[Stored items]
* * *

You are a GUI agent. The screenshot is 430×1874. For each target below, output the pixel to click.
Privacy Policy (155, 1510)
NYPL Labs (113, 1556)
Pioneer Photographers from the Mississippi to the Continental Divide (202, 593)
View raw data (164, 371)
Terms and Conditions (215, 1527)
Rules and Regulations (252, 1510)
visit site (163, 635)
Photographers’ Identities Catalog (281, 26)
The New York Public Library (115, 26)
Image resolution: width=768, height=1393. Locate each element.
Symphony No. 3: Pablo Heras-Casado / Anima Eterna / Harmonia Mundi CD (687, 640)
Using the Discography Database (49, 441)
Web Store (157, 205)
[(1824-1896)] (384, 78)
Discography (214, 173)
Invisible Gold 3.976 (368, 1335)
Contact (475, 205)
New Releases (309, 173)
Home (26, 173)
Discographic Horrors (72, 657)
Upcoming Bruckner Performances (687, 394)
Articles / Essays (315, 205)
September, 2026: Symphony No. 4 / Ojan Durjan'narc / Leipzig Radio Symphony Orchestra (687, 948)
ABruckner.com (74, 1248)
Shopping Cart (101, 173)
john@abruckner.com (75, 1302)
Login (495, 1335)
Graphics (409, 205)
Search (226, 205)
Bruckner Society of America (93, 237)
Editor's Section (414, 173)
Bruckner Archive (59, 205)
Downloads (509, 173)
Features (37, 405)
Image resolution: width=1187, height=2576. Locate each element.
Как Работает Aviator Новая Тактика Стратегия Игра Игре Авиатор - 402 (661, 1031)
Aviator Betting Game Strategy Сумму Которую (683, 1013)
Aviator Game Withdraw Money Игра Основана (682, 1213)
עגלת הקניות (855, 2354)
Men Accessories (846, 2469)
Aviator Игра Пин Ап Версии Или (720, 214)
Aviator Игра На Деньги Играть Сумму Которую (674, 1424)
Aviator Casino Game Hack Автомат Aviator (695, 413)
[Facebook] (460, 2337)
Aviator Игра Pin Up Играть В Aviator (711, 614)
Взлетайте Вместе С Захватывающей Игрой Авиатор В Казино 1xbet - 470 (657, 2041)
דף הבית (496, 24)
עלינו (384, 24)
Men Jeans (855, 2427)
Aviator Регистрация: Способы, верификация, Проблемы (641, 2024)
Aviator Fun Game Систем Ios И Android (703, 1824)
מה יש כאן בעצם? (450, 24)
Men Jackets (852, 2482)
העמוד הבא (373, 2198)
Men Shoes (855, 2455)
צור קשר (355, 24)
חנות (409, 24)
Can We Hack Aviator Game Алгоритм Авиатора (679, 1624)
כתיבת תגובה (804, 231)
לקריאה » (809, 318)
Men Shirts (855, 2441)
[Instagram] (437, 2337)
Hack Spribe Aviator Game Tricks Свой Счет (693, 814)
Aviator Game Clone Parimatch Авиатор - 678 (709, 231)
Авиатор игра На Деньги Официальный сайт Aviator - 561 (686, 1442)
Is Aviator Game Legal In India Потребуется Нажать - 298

* * *

Aim of the task:
The answer should consist only of the lines from the one containing "Men Shirts (855, 2441)" through the last line of the data, given again exactly.

Written reply:
Men Shirts (855, 2441)
[Instagram] (437, 2337)
Hack Spribe Aviator Game Tricks Свой Счет (693, 814)
Aviator Game Clone Parimatch Авиатор - 678 (709, 231)
Авиатор игра На Деньги Официальный сайт Aviator - 561 (686, 1442)
Is Aviator Game Legal In India Потребуется Нажать - 298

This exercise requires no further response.